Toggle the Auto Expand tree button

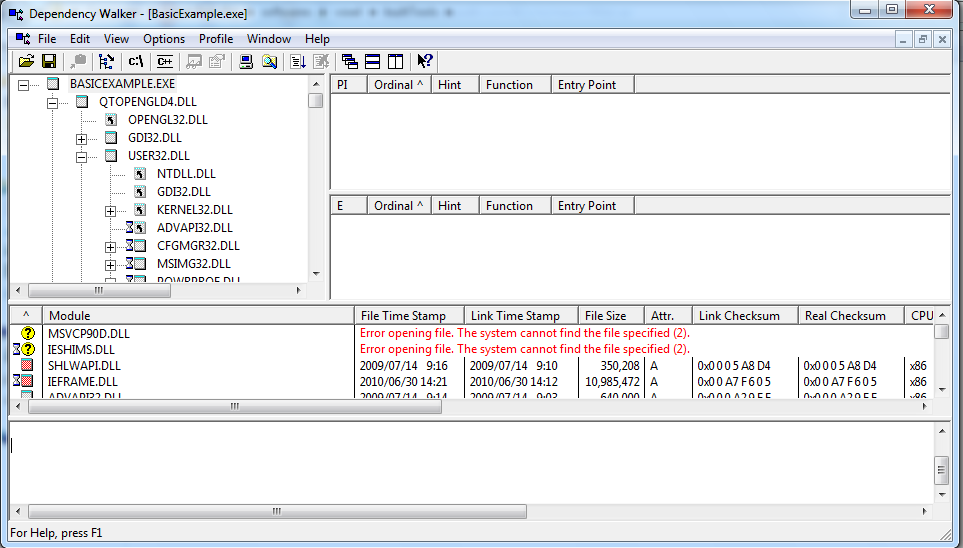107,62
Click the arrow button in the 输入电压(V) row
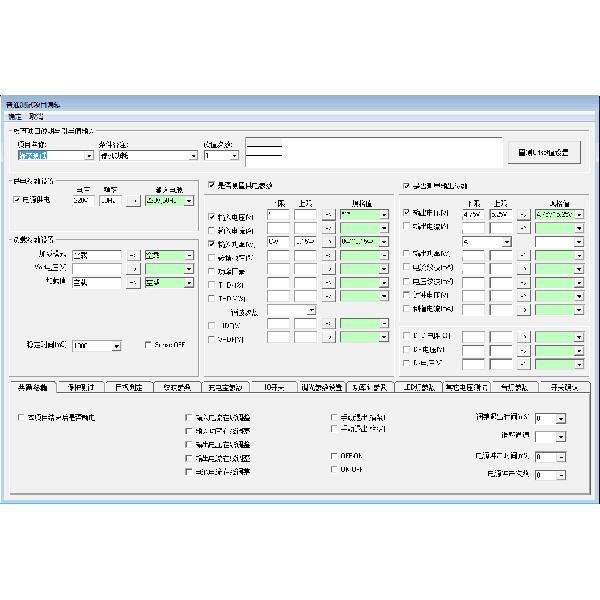 328,214
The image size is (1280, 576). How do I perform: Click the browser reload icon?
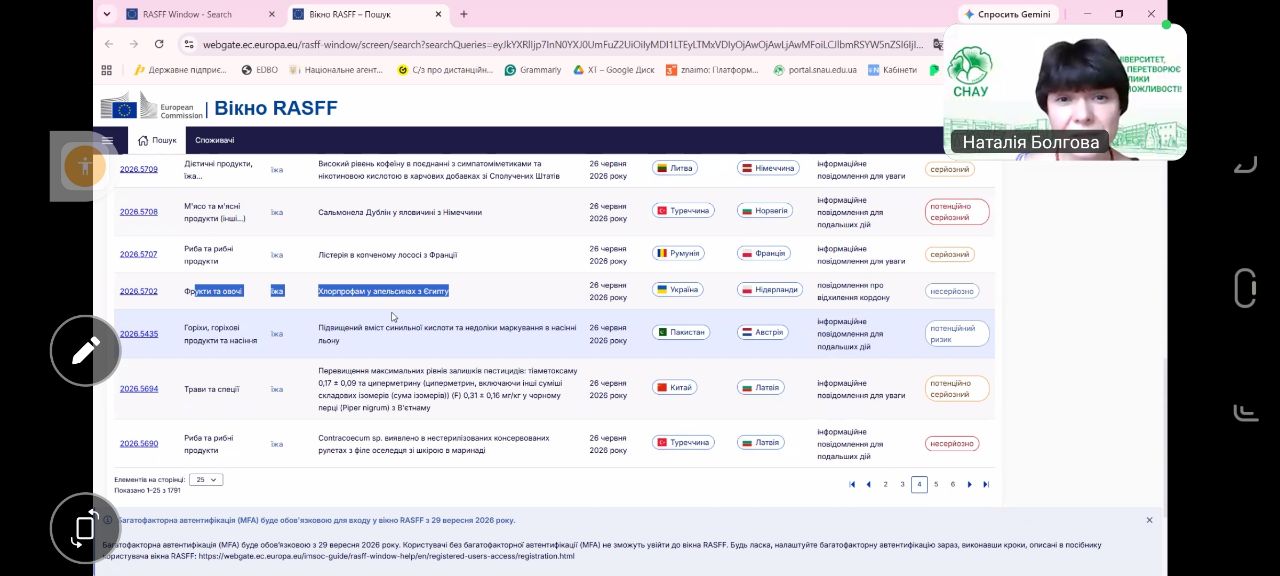[159, 44]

- - -

#### Problem description
Count the lines in the items above that contain the word "button", treating uppercase and lowercase as different. Reply with the number alone.

#### Response to this exercise
2